* _WHAT YOU NEED TO DO_: Convert the records from the start through the line containing "click(275, 505)" into a JSON list of strings, one string per line, with blank lines omitted. Leave the pictures out of the answer.
— Start —
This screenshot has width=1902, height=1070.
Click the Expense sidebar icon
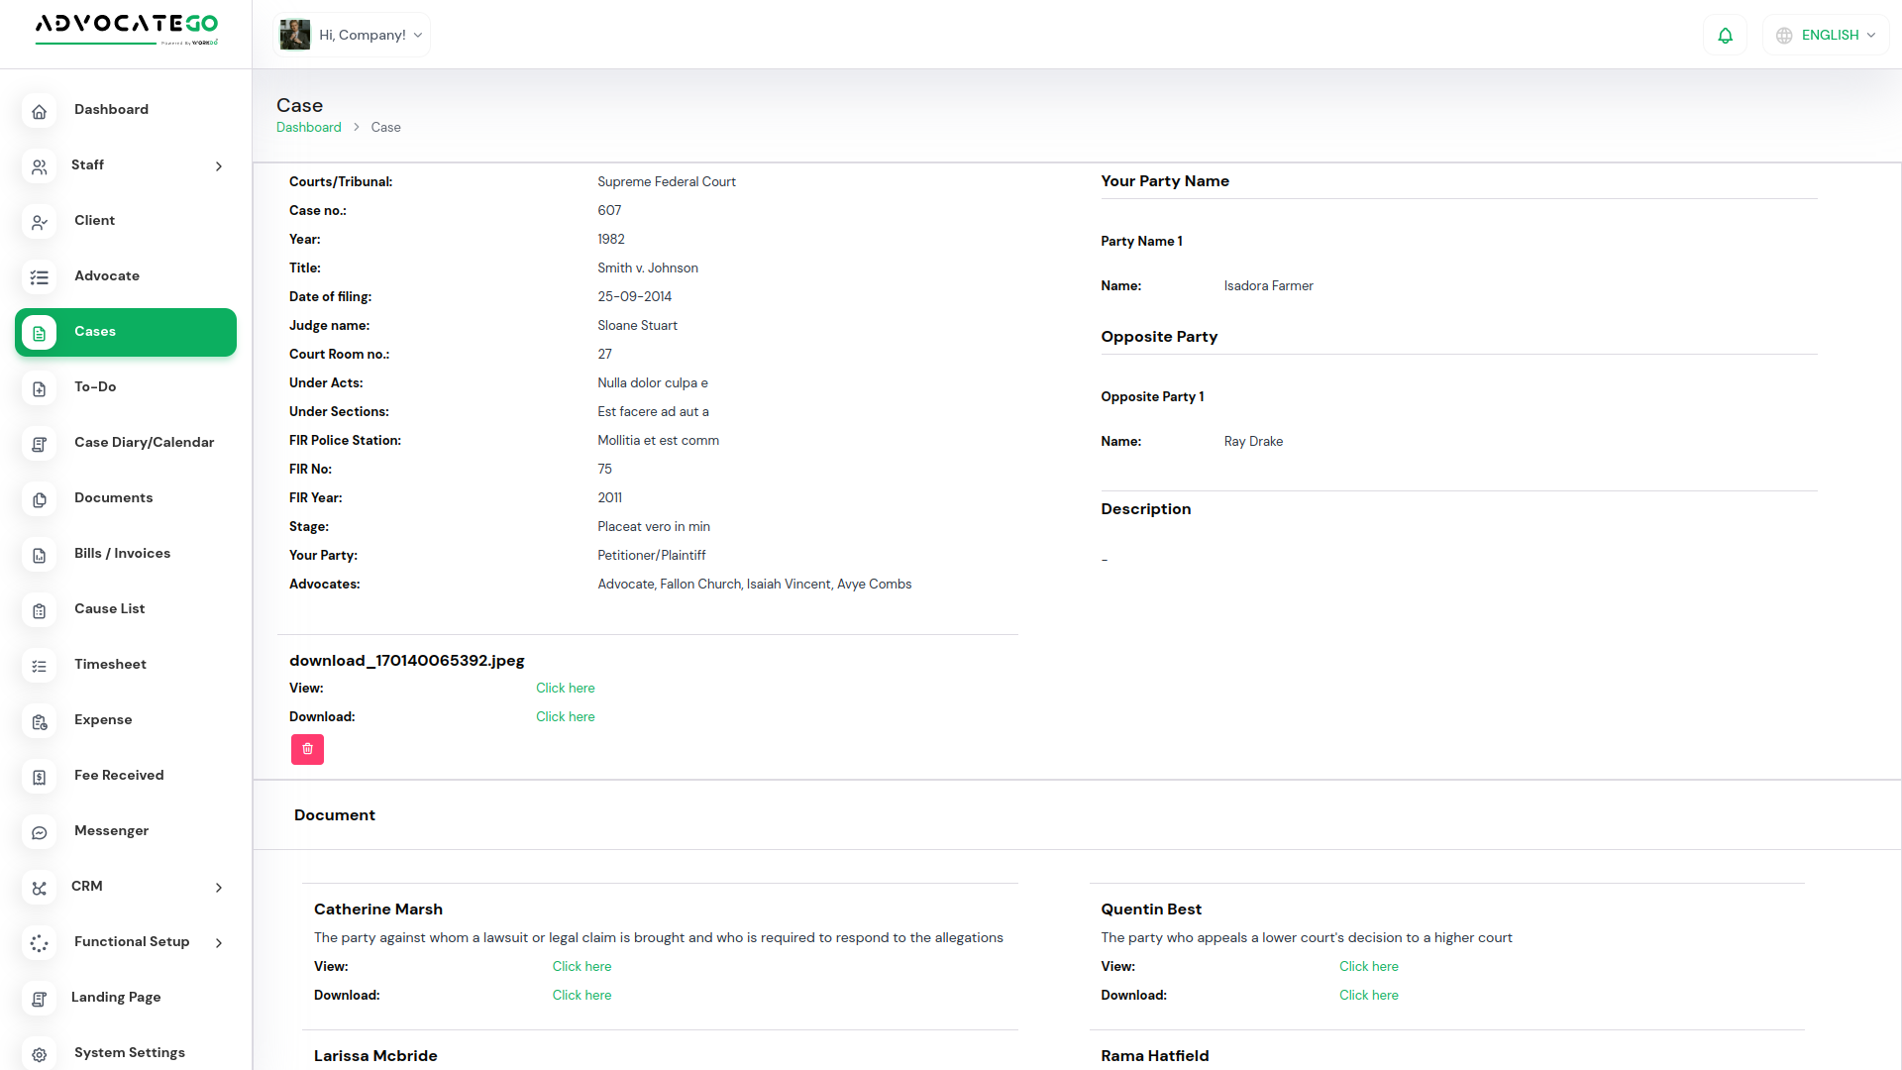click(x=40, y=721)
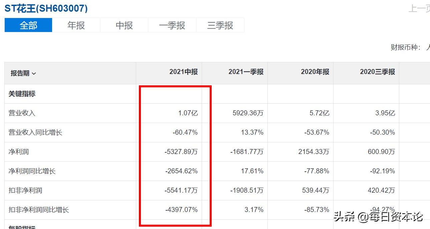
Task: Select the 一季报 tab
Action: pos(172,25)
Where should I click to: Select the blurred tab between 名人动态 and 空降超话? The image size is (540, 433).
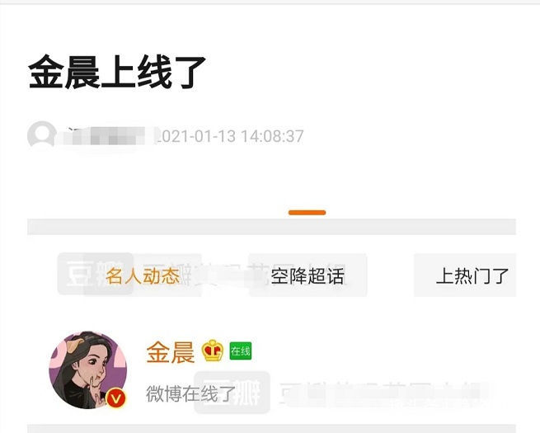[x=224, y=275]
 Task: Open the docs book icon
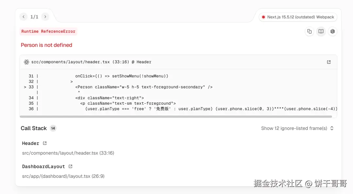click(321, 31)
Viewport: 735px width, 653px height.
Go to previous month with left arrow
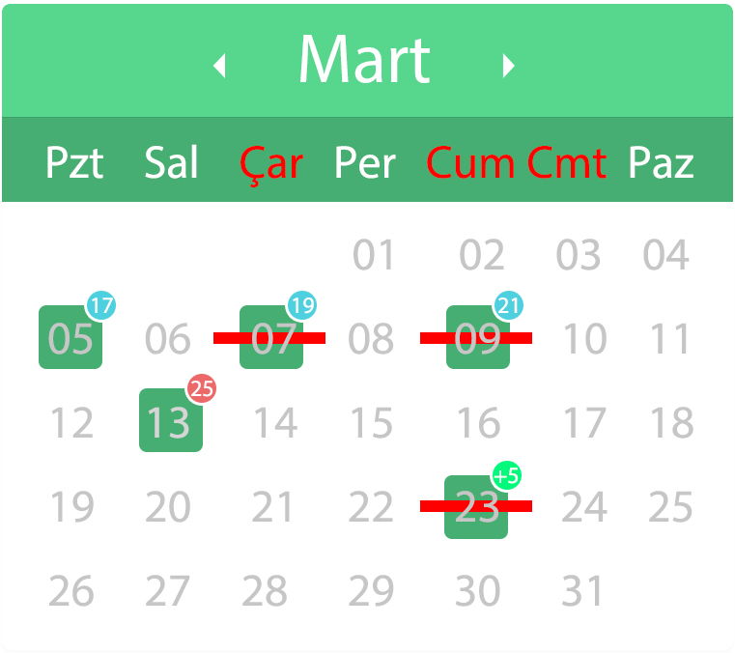(x=220, y=66)
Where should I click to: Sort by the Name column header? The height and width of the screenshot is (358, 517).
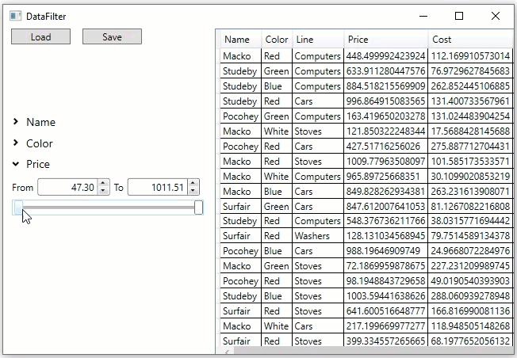point(236,40)
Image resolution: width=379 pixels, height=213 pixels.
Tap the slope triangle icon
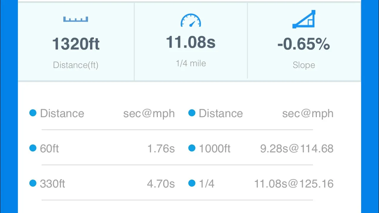304,19
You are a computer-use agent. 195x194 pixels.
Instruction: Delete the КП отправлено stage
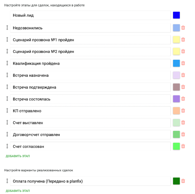point(183,111)
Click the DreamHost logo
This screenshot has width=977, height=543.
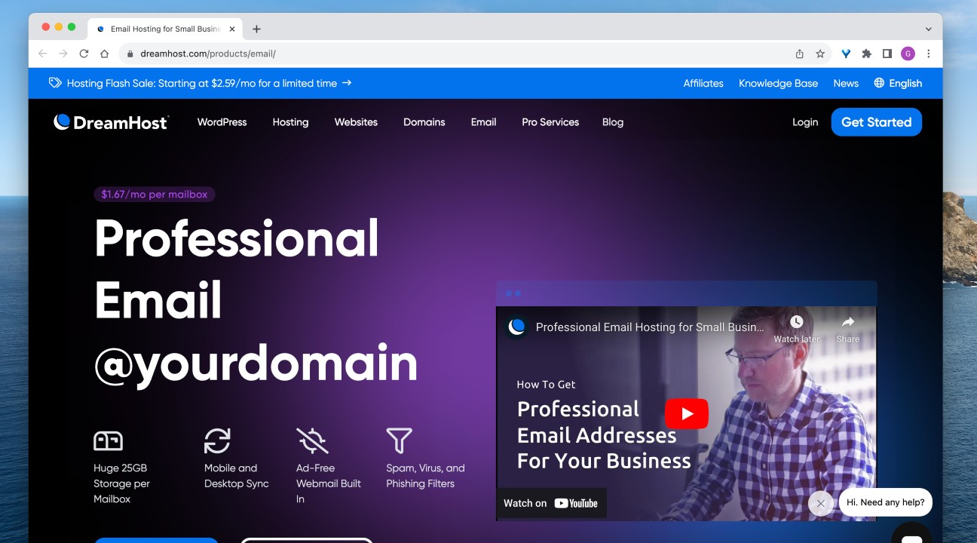pos(111,121)
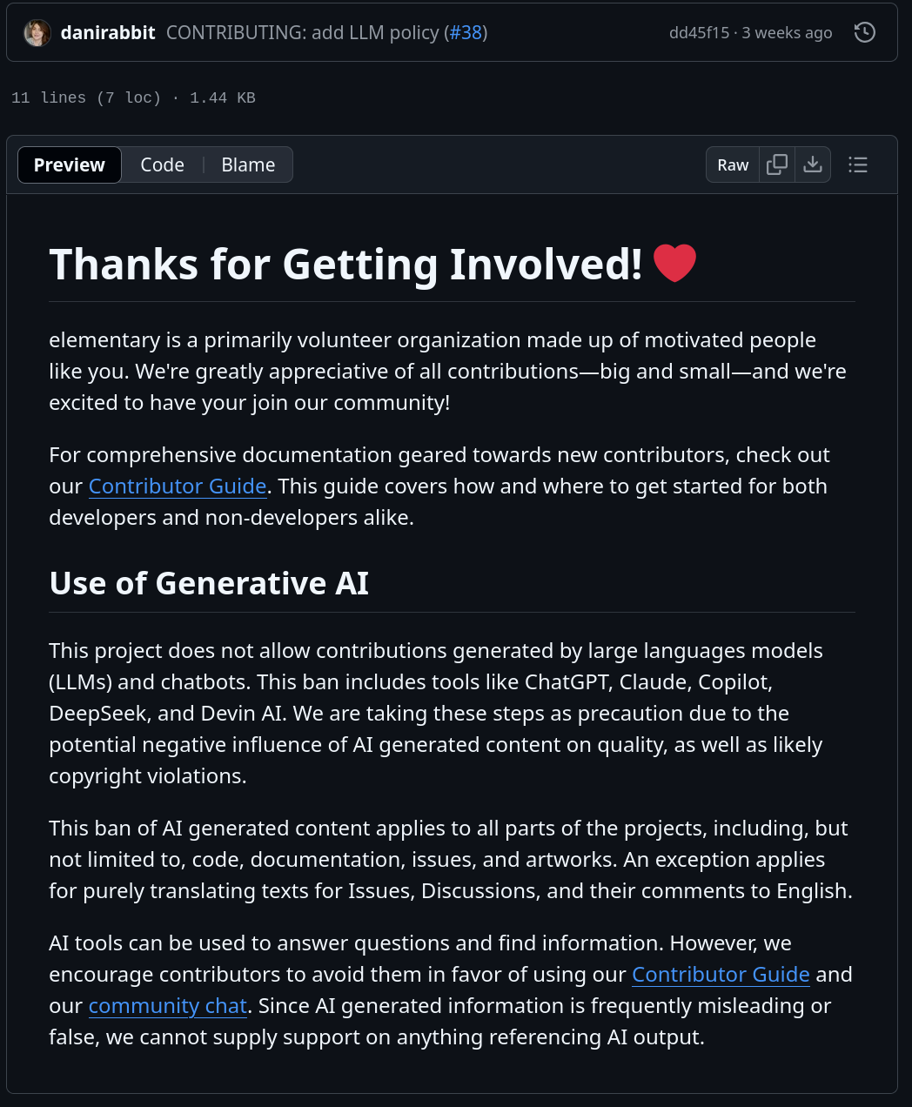Viewport: 912px width, 1107px height.
Task: Switch to the Blame tab
Action: pos(248,164)
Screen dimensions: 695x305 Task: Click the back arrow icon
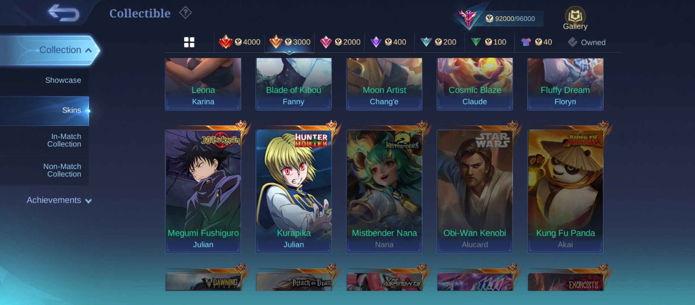64,13
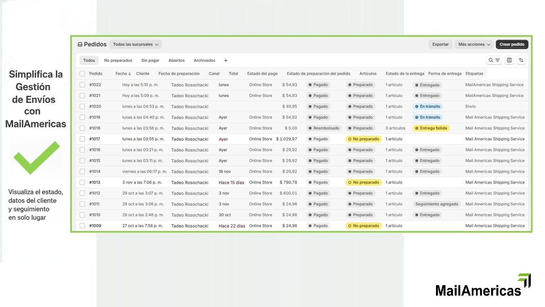Click the Fecha column sort arrow
Image resolution: width=545 pixels, height=307 pixels.
coord(129,74)
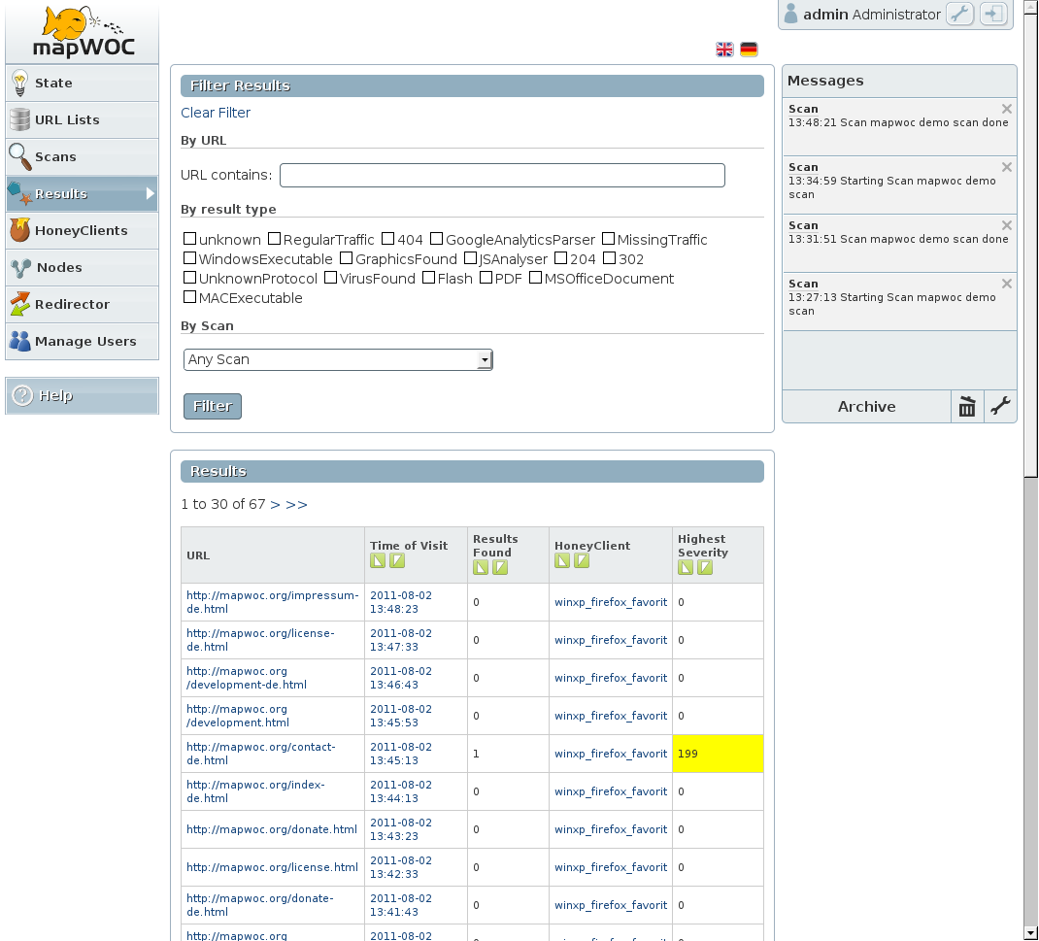Go to next results page arrow
This screenshot has width=1039, height=941.
click(275, 505)
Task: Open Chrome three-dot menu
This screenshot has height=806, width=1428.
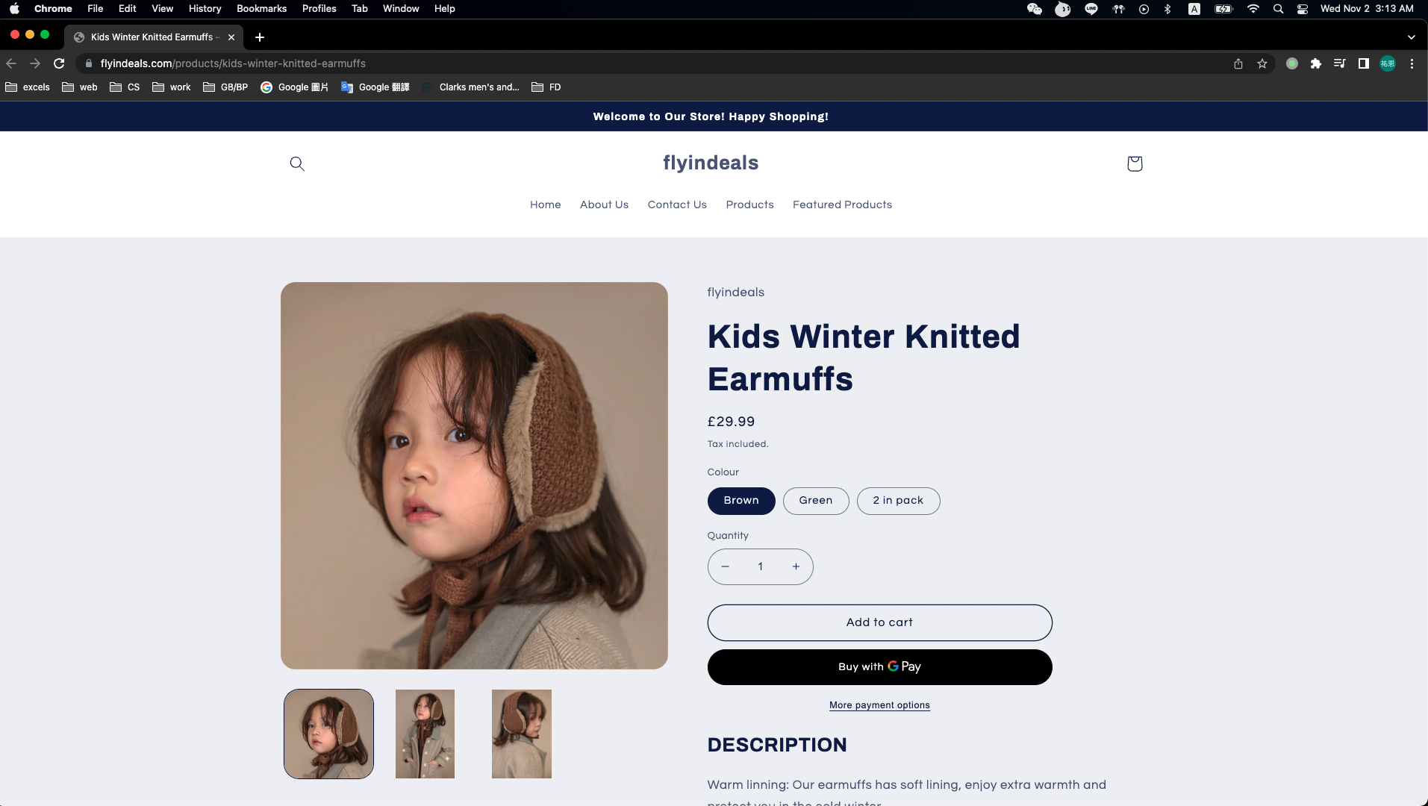Action: coord(1412,63)

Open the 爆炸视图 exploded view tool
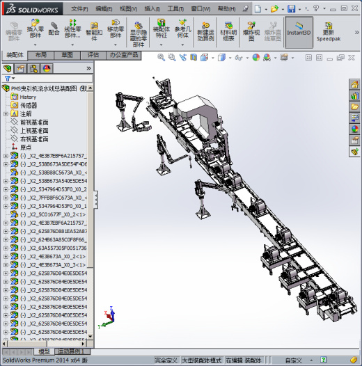(x=251, y=32)
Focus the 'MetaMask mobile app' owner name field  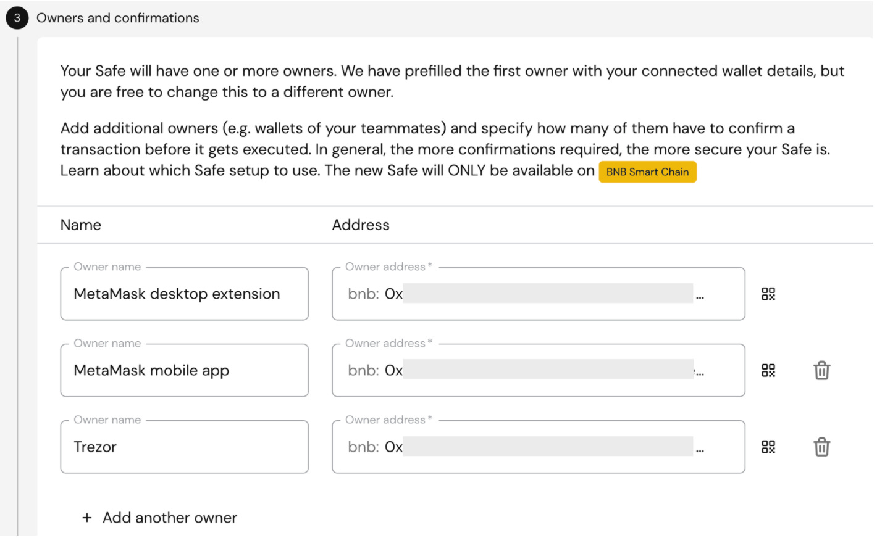coord(184,371)
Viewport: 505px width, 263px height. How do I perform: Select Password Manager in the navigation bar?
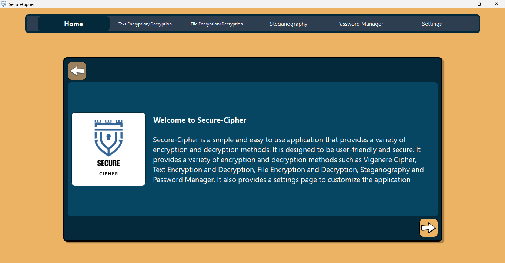pyautogui.click(x=360, y=24)
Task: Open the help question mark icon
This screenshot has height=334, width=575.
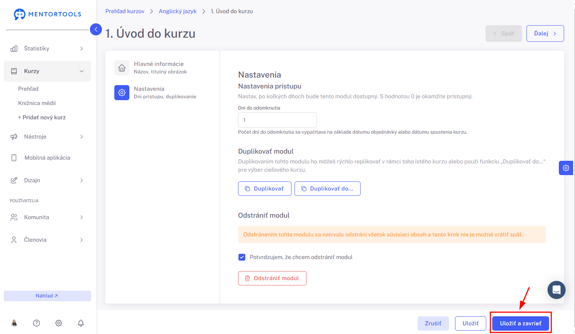Action: pos(36,323)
— End —
* _COMPLETE OUTPUT_:
[
  "This screenshot has width=1902, height=1070.",
  "Click the Expense sidebar icon",
  "click(x=40, y=721)",
  "Task: Select the 一季报 tab",
  "Action: pos(172,25)",
  "Where should I click to: Select the blurred tab between 名人动态 and 空降超话? The image size is (540, 433).",
  "[x=224, y=275]",
  " Task: Open the docs book icon",
  "click(321, 31)",
  "Viewport: 735px width, 653px height.",
  "Go to previous month with left arrow",
  "(x=220, y=66)",
  "Where should I click to: Sort by the Name column header? The height and width of the screenshot is (358, 517).",
  "point(236,40)",
  "Image resolution: width=379 pixels, height=213 pixels.",
  "Tap the slope triangle icon",
  "304,19",
  "You are a computer-use agent. 195x194 pixels.",
  "Instruction: Delete the КП отправлено stage",
  "point(183,111)",
  "Click the DreamHost logo",
  "This screenshot has width=977, height=543.",
  "pos(111,121)",
  "Viewport: 912px width, 1107px height.",
  "Task: Switch to the Blame tab",
  "Action: pos(248,164)",
  "Screen dimensions: 695x305 Task: Click the back arrow icon",
  "64,13",
  "Click the Fecha column sort arrow",
  "Image resolution: width=545 pixels, height=307 pixels.",
  "coord(129,74)",
  "Go to next results page arrow",
  "This screenshot has width=1039, height=941.",
  "click(275, 505)"
]